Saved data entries

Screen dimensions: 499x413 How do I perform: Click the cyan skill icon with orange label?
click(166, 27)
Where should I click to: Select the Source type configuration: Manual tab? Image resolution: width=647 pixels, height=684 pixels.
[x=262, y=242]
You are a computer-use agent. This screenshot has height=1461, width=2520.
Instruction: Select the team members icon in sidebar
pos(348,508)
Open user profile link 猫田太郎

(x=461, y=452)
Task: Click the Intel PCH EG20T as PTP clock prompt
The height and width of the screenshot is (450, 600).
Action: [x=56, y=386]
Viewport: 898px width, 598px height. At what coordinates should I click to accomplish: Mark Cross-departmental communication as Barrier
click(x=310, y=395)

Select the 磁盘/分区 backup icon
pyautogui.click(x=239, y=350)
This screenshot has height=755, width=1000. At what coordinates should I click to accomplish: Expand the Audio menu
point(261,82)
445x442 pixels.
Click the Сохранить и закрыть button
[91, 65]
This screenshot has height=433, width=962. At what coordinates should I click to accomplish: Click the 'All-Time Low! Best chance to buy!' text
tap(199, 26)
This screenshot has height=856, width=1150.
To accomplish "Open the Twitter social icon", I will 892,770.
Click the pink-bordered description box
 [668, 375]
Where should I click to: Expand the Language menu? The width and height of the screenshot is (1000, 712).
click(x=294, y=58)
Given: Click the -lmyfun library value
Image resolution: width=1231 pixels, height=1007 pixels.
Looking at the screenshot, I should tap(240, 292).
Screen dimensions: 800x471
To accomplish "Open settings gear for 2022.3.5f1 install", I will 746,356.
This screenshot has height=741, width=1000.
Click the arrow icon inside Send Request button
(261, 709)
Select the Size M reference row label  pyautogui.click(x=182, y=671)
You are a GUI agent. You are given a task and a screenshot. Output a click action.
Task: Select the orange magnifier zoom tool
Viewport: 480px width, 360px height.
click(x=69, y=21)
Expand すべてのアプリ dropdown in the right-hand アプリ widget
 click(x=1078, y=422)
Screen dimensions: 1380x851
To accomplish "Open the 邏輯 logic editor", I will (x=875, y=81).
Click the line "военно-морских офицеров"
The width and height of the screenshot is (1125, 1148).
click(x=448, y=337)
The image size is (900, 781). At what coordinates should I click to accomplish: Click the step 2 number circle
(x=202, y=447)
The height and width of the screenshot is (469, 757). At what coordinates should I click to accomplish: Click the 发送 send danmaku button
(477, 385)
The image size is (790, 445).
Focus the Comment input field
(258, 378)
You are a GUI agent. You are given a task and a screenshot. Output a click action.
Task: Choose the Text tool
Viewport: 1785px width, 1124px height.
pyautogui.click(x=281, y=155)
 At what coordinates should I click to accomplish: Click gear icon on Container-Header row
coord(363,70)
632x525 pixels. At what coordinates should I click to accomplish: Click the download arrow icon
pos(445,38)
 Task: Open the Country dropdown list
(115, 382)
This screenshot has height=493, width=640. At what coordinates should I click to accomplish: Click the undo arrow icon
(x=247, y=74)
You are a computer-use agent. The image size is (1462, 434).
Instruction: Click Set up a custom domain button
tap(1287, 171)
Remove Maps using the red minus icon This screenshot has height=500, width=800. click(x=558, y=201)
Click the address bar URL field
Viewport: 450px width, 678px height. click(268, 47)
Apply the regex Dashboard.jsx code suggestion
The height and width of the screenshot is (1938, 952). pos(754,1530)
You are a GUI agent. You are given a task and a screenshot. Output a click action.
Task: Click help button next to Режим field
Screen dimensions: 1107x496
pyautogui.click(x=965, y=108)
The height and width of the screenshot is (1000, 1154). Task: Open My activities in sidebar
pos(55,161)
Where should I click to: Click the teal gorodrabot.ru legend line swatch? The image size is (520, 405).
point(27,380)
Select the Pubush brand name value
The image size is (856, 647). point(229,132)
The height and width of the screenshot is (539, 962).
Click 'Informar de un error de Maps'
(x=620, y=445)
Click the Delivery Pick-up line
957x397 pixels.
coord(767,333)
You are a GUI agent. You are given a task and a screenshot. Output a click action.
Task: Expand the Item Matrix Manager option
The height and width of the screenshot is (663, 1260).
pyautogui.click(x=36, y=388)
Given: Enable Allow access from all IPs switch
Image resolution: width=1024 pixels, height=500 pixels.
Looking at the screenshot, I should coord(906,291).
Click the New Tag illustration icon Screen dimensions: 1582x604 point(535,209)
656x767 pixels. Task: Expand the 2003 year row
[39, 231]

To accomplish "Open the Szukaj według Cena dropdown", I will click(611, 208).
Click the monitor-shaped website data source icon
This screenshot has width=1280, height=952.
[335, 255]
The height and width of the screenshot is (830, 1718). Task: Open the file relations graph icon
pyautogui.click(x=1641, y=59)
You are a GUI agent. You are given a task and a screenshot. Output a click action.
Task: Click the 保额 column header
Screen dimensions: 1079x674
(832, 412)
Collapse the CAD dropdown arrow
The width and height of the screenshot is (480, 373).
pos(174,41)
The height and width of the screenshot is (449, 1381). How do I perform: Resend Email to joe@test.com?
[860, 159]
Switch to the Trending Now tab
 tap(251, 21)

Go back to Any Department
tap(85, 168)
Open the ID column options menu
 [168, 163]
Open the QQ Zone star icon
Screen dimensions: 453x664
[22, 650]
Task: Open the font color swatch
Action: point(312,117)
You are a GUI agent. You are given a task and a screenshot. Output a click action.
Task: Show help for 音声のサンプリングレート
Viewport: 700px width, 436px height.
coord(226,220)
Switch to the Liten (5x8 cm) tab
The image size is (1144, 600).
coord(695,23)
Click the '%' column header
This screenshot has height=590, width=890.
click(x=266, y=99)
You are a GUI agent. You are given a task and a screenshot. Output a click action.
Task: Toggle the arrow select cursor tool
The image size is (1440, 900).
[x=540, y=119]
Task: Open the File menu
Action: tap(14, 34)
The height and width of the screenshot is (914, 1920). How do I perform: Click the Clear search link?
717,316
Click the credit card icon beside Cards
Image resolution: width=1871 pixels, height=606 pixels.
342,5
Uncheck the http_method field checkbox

» **WORK TO BE COMPLETED**
Print every record exactly as it was given.

» **OUTPUT BELOW**
Screen dimensions: 499x413 How do I perform: Click the cyan skill icon with orange label?
click(166, 27)
Where should I click to: Select the Source type configuration: Manual tab? Image resolution: width=647 pixels, height=684 pixels.
[x=262, y=242]
You are a computer-use agent. This screenshot has height=1461, width=2520.
Instruction: Select the team members icon in sidebar
pos(348,508)
Open user profile link 猫田太郎

(x=461, y=452)
Task: Click the Intel PCH EG20T as PTP clock prompt
The height and width of the screenshot is (450, 600).
Action: [x=56, y=386]
Viewport: 898px width, 598px height. At what coordinates should I click to accomplish: Mark Cross-departmental communication as Barrier
click(x=310, y=395)

Select the 磁盘/分区 backup icon
pyautogui.click(x=239, y=350)
This screenshot has height=755, width=1000. At what coordinates should I click to accomplish: Expand the Audio menu
point(261,82)
445x442 pixels.
Click the Сохранить и закрыть button
[91, 65]
This screenshot has height=433, width=962. At what coordinates should I click to accomplish: Click the 'All-Time Low! Best chance to buy!' text
tap(199, 26)
This screenshot has height=856, width=1150.
To accomplish "Open the Twitter social icon", I will 892,770.
Click the pink-bordered description box
 [668, 375]
Where should I click to: Expand the Language menu? The width and height of the screenshot is (1000, 712).
click(x=294, y=58)
Given: Click the -lmyfun library value
Image resolution: width=1231 pixels, height=1007 pixels.
Looking at the screenshot, I should tap(240, 292).
Screen dimensions: 800x471
To accomplish "Open settings gear for 2022.3.5f1 install", I will 746,356.
This screenshot has height=741, width=1000.
Click the arrow icon inside Send Request button
(261, 709)
Select the Size M reference row label  pyautogui.click(x=182, y=671)
You are a GUI agent. You are given a task and a screenshot. Output a click action.
Task: Select the orange magnifier zoom tool
Viewport: 480px width, 360px height.
click(x=69, y=21)
Expand すべてのアプリ dropdown in the right-hand アプリ widget
 click(x=1078, y=422)
Screen dimensions: 1380x851
To accomplish "Open the 邏輯 logic editor", I will (x=875, y=81).
Click the line "военно-морских офицеров"
The width and height of the screenshot is (1125, 1148).
click(x=448, y=337)
The image size is (900, 781). At what coordinates should I click to accomplish: Click the step 2 number circle
(x=202, y=447)
The height and width of the screenshot is (469, 757). At what coordinates should I click to accomplish: Click the 发送 send danmaku button
(477, 385)
The image size is (790, 445).
Focus the Comment input field
(258, 378)
You are a GUI agent. You are given a task and a screenshot. Output a click action.
Task: Choose the Text tool
Viewport: 1785px width, 1124px height.
pyautogui.click(x=281, y=155)
 At what coordinates should I click to accomplish: Click gear icon on Container-Header row
coord(363,70)
632x525 pixels. At what coordinates should I click to accomplish: Click the download arrow icon
pos(445,38)
 Task: Open the Country dropdown list
(115, 382)
This screenshot has height=493, width=640. At what coordinates should I click to accomplish: Click the undo arrow icon
(x=247, y=74)
You are a computer-use agent. The image size is (1462, 434).
Instruction: Click Set up a custom domain button
tap(1287, 171)
Remove Maps using the red minus icon This screenshot has height=500, width=800. click(x=558, y=201)
Click the address bar URL field
Viewport: 450px width, 678px height. click(268, 47)
Apply the regex Dashboard.jsx code suggestion
The height and width of the screenshot is (1938, 952). pos(754,1530)
You are a GUI agent. You are given a task and a screenshot. Output a click action.
Task: Click help button next to Режим field
Screen dimensions: 1107x496
pyautogui.click(x=965, y=108)
The height and width of the screenshot is (1000, 1154). Task: Open My activities in sidebar
pos(55,161)
Where should I click to: Click the teal gorodrabot.ru legend line swatch? The image size is (520, 405).
point(27,380)
Select the Pubush brand name value
The image size is (856, 647). point(229,132)
The height and width of the screenshot is (539, 962).
Click 'Informar de un error de Maps'
(x=620, y=445)
Click the Delivery Pick-up line
957x397 pixels.
coord(767,333)
You are a GUI agent. You are given a task and a screenshot. Output a click action.
Task: Expand the Item Matrix Manager option
The height and width of the screenshot is (663, 1260).
pyautogui.click(x=36, y=388)
Given: Enable Allow access from all IPs switch
Image resolution: width=1024 pixels, height=500 pixels.
Looking at the screenshot, I should coord(906,291).
Click the New Tag illustration icon Screen dimensions: 1582x604 point(535,209)
656x767 pixels. Task: Expand the 2003 year row
[39, 231]

To accomplish "Open the Szukaj według Cena dropdown", I will click(611, 208).
Click the monitor-shaped website data source icon
This screenshot has width=1280, height=952.
[335, 255]
The height and width of the screenshot is (830, 1718). Task: Open the file relations graph icon
pyautogui.click(x=1641, y=59)
You are a GUI agent. You are given a task and a screenshot. Output a click action.
Task: Click the 保额 column header
Screen dimensions: 1079x674
(832, 412)
Collapse the CAD dropdown arrow
The width and height of the screenshot is (480, 373).
pos(174,41)
The height and width of the screenshot is (449, 1381). How do I perform: Resend Email to joe@test.com?
[860, 159]
Switch to the Trending Now tab
 tap(251, 21)

Go back to Any Department
tap(85, 168)
Open the ID column options menu
 [168, 163]
Open the QQ Zone star icon
Screen dimensions: 453x664
[22, 650]
Task: Open the font color swatch
Action: point(312,117)
You are a GUI agent. You are given a task and a screenshot. Output a click action.
Task: Show help for 音声のサンプリングレート
Viewport: 700px width, 436px height.
coord(226,220)
Switch to the Liten (5x8 cm) tab
The image size is (1144, 600).
coord(695,23)
Click the '%' column header
This screenshot has height=590, width=890.
click(x=266, y=99)
You are a GUI agent. You are given a task and a screenshot. Output a click action.
Task: Toggle the arrow select cursor tool
The image size is (1440, 900).
[x=540, y=119]
Task: Open the File menu
Action: tap(14, 34)
The height and width of the screenshot is (914, 1920). How do I perform: Click the Clear search link?
717,316
Click the credit card icon beside Cards
Image resolution: width=1871 pixels, height=606 pixels.
342,5
Uncheck the http_method field checkbox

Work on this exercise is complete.